Data extracts section start

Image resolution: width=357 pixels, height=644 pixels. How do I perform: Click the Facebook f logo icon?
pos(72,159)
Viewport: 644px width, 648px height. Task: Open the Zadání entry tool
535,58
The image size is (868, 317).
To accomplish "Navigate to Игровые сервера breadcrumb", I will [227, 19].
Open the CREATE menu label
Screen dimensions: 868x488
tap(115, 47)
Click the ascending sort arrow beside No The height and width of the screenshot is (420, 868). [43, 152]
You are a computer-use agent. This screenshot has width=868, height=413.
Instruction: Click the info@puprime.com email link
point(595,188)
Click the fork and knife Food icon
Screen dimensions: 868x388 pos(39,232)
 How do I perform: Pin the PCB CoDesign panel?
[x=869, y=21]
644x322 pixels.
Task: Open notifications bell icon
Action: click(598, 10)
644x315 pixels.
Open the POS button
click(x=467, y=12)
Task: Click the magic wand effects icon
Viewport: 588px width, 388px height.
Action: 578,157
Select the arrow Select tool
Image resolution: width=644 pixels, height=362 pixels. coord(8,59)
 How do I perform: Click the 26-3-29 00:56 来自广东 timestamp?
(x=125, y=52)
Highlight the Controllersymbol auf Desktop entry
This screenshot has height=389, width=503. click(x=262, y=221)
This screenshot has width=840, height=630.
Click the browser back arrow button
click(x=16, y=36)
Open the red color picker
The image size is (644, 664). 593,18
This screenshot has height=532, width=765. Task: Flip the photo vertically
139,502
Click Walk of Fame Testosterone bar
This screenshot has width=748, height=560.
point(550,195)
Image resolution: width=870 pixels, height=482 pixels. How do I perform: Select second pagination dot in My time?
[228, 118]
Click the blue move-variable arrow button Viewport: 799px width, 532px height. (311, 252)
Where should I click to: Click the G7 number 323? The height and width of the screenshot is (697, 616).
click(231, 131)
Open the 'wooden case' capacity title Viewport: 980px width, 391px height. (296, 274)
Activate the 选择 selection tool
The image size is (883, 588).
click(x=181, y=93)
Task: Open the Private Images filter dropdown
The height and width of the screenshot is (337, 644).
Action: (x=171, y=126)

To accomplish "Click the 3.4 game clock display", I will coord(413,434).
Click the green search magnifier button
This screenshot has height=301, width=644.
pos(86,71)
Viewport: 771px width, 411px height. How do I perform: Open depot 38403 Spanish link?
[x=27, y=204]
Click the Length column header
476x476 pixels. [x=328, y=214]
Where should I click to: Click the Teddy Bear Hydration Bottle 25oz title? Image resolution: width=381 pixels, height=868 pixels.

Data extracts section end

▶ [Instructions to follow]:
Restate all of the material above exactly as written.

▶ [Exercise output]:
Image resolution: width=357 pixels, height=644 pixels. How do I perform: Click the Facebook f logo icon?
pos(72,159)
Viewport: 644px width, 648px height. Task: Open the Zadání entry tool
535,58
The image size is (868, 317).
To accomplish "Navigate to Игровые сервера breadcrumb", I will [227, 19].
Open the CREATE menu label
Screen dimensions: 868x488
tap(115, 47)
Click the ascending sort arrow beside No The height and width of the screenshot is (420, 868). [43, 152]
You are a computer-use agent. This screenshot has width=868, height=413.
Instruction: Click the info@puprime.com email link
point(595,188)
Click the fork and knife Food icon
Screen dimensions: 868x388 pos(39,232)
 How do I perform: Pin the PCB CoDesign panel?
[x=869, y=21]
644x322 pixels.
Task: Open notifications bell icon
Action: click(598, 10)
644x315 pixels.
Open the POS button
click(x=467, y=12)
Task: Click the magic wand effects icon
Viewport: 588px width, 388px height.
Action: 578,157
Select the arrow Select tool
Image resolution: width=644 pixels, height=362 pixels. coord(8,59)
 How do I perform: Click the 26-3-29 00:56 来自广东 timestamp?
(x=125, y=52)
Highlight the Controllersymbol auf Desktop entry
This screenshot has height=389, width=503. click(x=262, y=221)
This screenshot has width=840, height=630.
Click the browser back arrow button
click(x=16, y=36)
Open the red color picker
The image size is (644, 664). 593,18
This screenshot has height=532, width=765. Task: Flip the photo vertically
139,502
Click Walk of Fame Testosterone bar
This screenshot has width=748, height=560.
point(550,195)
Image resolution: width=870 pixels, height=482 pixels. How do I perform: Select second pagination dot in My time?
[228, 118]
Click the blue move-variable arrow button Viewport: 799px width, 532px height. (311, 252)
Where should I click to: Click the G7 number 323? The height and width of the screenshot is (697, 616).
click(231, 131)
Open the 'wooden case' capacity title Viewport: 980px width, 391px height. (296, 274)
Activate the 选择 selection tool
The image size is (883, 588).
click(x=181, y=93)
Task: Open the Private Images filter dropdown
The height and width of the screenshot is (337, 644).
Action: (x=171, y=126)

To accomplish "Click the 3.4 game clock display", I will coord(413,434).
Click the green search magnifier button
This screenshot has height=301, width=644.
pos(86,71)
Viewport: 771px width, 411px height. How do I perform: Open depot 38403 Spanish link?
[x=27, y=204]
Click the Length column header
476x476 pixels. [x=328, y=214]
Where should I click to: Click the Teddy Bear Hydration Bottle 25oz title? Image resolution: width=381 pixels, height=868 pixels.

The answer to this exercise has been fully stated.